She's shy, but curious about boys, and has determined that this year is the
year she will be happy. Esty, her elder sister, is worldly-weary and far
from innocent; Esty seems like very few things could make her happy.
Meanwhile, Rachel, the girls' mother, is an emotional wreck, still wounded
and withdrawn from her husband's death a year ago. Rachel decides the way out
of her personal rut is for her and the girls to join a group founding a new
settlement in the Occupied Territories that is, if they can pass
muster with the Acceptance Committee, no sure thing for a single mother of
girls.
In point of fact, everybody in this film longs to make the grade from one
Acceptance Committee or another. Even Yossi, a lonely bachelor and bus
driver who finally gives dating a chance when mutual friends set him up with
Rachel. Set in Israel in the early 1980s, this is a film about family, and
about survivors: individuals struggling to make it under difficult
circumstances, learning to accept each other and keep moving forward, even
when the situation seems hopeless. Of course, what is immediately made
conspicuous by a complete and total absence is the world of the Palestinians.

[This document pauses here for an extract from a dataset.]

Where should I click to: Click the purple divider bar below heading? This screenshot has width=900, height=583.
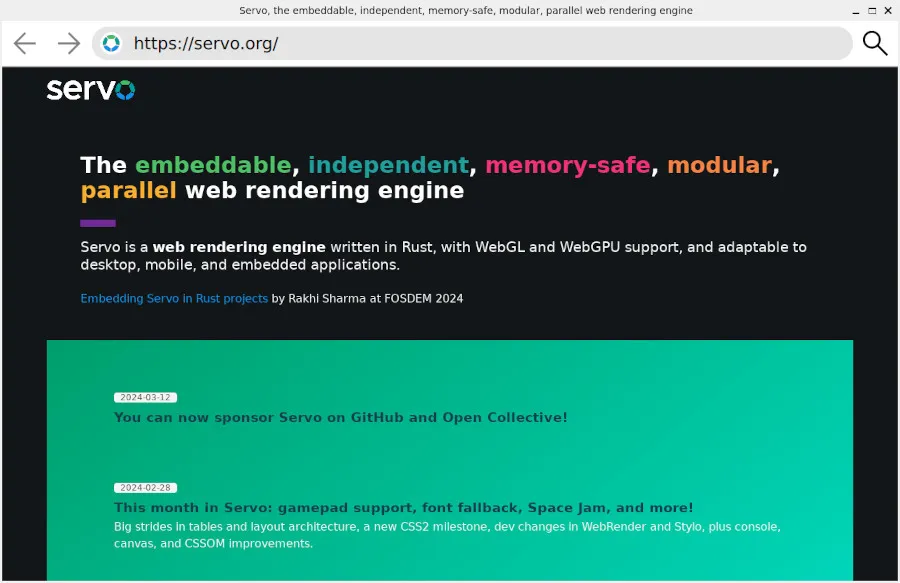pyautogui.click(x=98, y=223)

There's not even a single direct reference to an ongoing conflict that,
historically speaking, is on the verge of exploding. In this film, that
particular conflict seems always just beyond the edge of the frame. At the
site of the new settlement, near the Palestinian town of Ramallah, the gung
ho group of settlers pose for pictures with tractors and guns. At their pep
rally, the group speaks obliquely of "these dificult times," with references
to "saving Israel and the Jews." Tammy is a part of a Zionist Youth Group
their meetings are reminiscent of Communist Young Pioneers gatherings
but seems less-than won over by their ideological earnestness. One
night during a religious festival she drifts from the youth group to the more
interesting group around her friend Raffi's campfire. Drawn by her own need
to belong, Tammy is caught up into something other than the romantic dream
she was looking for.
A common and even desperate need for acceptance, along with the kinds of
things people will do to gain acceptance, or in the name of acceptance, are
the themes a play in the quiet core of a film that on the surface
presents a solid family drama in a single-parent household. The
resolution seems a bit neat for a film which has such seemingly unresolveable
conflicts under the surface. But the characters and relationships are
compelling: we feel their pain, and that's a start toward accepting anyone.